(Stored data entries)
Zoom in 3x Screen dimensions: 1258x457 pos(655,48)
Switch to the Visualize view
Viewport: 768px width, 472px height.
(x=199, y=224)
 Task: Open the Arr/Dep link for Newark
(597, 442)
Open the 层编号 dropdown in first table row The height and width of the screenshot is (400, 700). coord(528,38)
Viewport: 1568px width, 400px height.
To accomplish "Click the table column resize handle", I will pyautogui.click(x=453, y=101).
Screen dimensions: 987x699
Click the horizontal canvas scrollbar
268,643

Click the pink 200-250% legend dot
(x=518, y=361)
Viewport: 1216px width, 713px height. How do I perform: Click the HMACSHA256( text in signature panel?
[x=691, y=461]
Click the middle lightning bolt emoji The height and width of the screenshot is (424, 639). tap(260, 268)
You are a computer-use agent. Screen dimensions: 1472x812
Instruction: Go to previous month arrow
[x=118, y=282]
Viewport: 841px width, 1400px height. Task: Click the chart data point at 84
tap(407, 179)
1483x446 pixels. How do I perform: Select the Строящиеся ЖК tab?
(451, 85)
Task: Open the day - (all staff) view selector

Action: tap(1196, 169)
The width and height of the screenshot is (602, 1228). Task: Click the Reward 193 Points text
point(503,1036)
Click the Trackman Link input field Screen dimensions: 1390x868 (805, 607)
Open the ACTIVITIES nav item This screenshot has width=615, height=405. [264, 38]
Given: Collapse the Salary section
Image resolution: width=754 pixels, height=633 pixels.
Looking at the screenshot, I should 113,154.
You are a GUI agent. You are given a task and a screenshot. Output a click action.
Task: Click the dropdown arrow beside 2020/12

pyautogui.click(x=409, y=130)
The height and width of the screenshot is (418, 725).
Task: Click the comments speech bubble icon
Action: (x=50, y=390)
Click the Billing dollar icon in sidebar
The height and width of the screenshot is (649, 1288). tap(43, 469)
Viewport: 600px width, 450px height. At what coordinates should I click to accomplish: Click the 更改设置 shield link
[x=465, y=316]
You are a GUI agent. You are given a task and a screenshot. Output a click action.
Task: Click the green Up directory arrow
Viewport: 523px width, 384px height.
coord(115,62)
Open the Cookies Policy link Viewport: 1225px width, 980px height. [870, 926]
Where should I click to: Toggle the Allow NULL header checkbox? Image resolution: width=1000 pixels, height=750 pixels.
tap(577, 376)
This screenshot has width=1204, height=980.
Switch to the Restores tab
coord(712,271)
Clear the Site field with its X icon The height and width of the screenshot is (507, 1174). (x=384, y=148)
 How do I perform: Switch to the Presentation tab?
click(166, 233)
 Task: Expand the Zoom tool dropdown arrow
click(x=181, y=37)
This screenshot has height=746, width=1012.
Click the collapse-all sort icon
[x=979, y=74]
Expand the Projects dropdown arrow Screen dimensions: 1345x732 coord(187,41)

What to work on>
Taking the entries above, write out exactly the lines starting with the line containing "Viewport: 841px width, 1400px" and going on through the line containing "This screenshot has height=746, width=1012.", both included, and nothing else.

Result>
Viewport: 841px width, 1400px height. Task: Click the chart data point at 84
tap(407, 179)
1483x446 pixels. How do I perform: Select the Строящиеся ЖК tab?
(451, 85)
Task: Open the day - (all staff) view selector

Action: tap(1196, 169)
The width and height of the screenshot is (602, 1228). Task: Click the Reward 193 Points text
point(503,1036)
Click the Trackman Link input field Screen dimensions: 1390x868 (805, 607)
Open the ACTIVITIES nav item This screenshot has width=615, height=405. [264, 38]
Given: Collapse the Salary section
Image resolution: width=754 pixels, height=633 pixels.
Looking at the screenshot, I should 113,154.
You are a GUI agent. You are given a task and a screenshot. Output a click action.
Task: Click the dropdown arrow beside 2020/12

pyautogui.click(x=409, y=130)
The height and width of the screenshot is (418, 725).
Task: Click the comments speech bubble icon
Action: (x=50, y=390)
Click the Billing dollar icon in sidebar
The height and width of the screenshot is (649, 1288). tap(43, 469)
Viewport: 600px width, 450px height. At what coordinates should I click to accomplish: Click the 更改设置 shield link
[x=465, y=316]
You are a GUI agent. You are given a task and a screenshot. Output a click action.
Task: Click the green Up directory arrow
Viewport: 523px width, 384px height.
coord(115,62)
Open the Cookies Policy link Viewport: 1225px width, 980px height. [870, 926]
Where should I click to: Toggle the Allow NULL header checkbox? Image resolution: width=1000 pixels, height=750 pixels.
tap(577, 376)
This screenshot has width=1204, height=980.
Switch to the Restores tab
coord(712,271)
Clear the Site field with its X icon The height and width of the screenshot is (507, 1174). (x=384, y=148)
 How do I perform: Switch to the Presentation tab?
click(166, 233)
 Task: Expand the Zoom tool dropdown arrow
click(x=181, y=37)
This screenshot has height=746, width=1012.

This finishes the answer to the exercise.